Na parte elétrica, o recente reajuste nos valores das bandeiras tarifárias vai provocar o encarecimento da energia elétrica. Nesse sentido, o reajuste para a bandeira vermelha – patamar 2 passou de R$ 6,24 para R$ 9,49 a cada 100 kWh consumidos, um aumento de 52%. “Os reajustes batem na cadeia produtiva e se estendem ao consumidor, que é quem compra carne no açougue e o arroz e feijão no mercado, e fica com a conta final. A crise hídrica deve ser observada com atenção pelas autoridades e medidas deverão ser tomadas, como a revisão das altas taxas de energia, por exemplo, para não causar o encarecimento dos alimentos”, explica Meirelles. “Também não desejamos que se imponham medidas restritivas à irrigação, pois isso traria grande impacto na produção de hortaliças.”
Inteligência no campo
Na contracorrente da pandemia, o campo mantém o ritmo de modernização e busca superar os obstáculos do novo normal. “A inclusão digital é muito importante para o agricultor durante a pandemia”, diz o presidente da Faesp. “Por isso, estamos nos modernizando, discutindo métodos de irrigação e ampliando a utilização de energia fotovoltaica. Defendemos o uso consciente e responsável da água e da energia, a fim de otimizar as operações agrícolas e melhor aproveitar cada cultura”, comenta.

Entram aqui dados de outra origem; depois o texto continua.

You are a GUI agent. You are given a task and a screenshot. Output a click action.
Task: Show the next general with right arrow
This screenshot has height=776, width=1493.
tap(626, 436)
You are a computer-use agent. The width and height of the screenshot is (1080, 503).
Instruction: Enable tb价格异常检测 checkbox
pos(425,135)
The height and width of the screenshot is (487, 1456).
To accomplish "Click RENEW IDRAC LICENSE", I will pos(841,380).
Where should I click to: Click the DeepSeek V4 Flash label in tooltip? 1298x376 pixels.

A Faesp promove as boas práticas do uso da água e vem realizando esforços para tornar a tecnologia mais acessível aos produtores paulistas. Nesse sentido, desenvolve comunicação assertiva com os sindicatos rurais, de modo a aperfeiçoar as atividades de irrigação, além de outras práticas, visando garantir maior produtividade agropecuarista.
Segundo a Faesp, com a irrigação inteligente com tubulações subterrâneas é possível aplicar água e nutrientes diretamente à raiz da planta, oferecendo maiores benefícios para o seu cultivo e acelerando o ciclo produtivo em até 40% em relação ao sequeiro, conforme estudos e experimentos no campo. Hoje com os recursos da informática, os processos podem ser automatizados e fornecem a possiblidade do gerenciamento de todos os detalhes da irrigação e da nutrirrigação de maneira prática, moderna e eficaz. Isto contribui para melhor aproveitamento dos recursos hídricos e fertilizantes, evitando desperdícios.
A tecnologia está aí para contribuir para uma agricultura mais eficiente e com custos menores, inclusive com fontes alternativas de geração de energia, como o uso da biomassa, eólicas e solar ou fotovoltaica, que passam a ser uma alternativa a mais para o produtor rural, com a vantagem de ser renovável e sustentável. Segundo dados de 2020 da Associação Brasileira de Energia Solar Fotovoltaica (Absolar), o setor rural responde por 13,2% da potência instalada no Brasil e os investimentos nas propriedades passam de R$ 1,7 bilhão.
De acordo com a Empresa de Pesquisa Energética (EPE), em 2020 a capacidade instalada de geração de energia elétrica foi de 174,7 GW, sendo que a Solar, Biomassa e a Usinas Eólicas, representaram 21% desse total.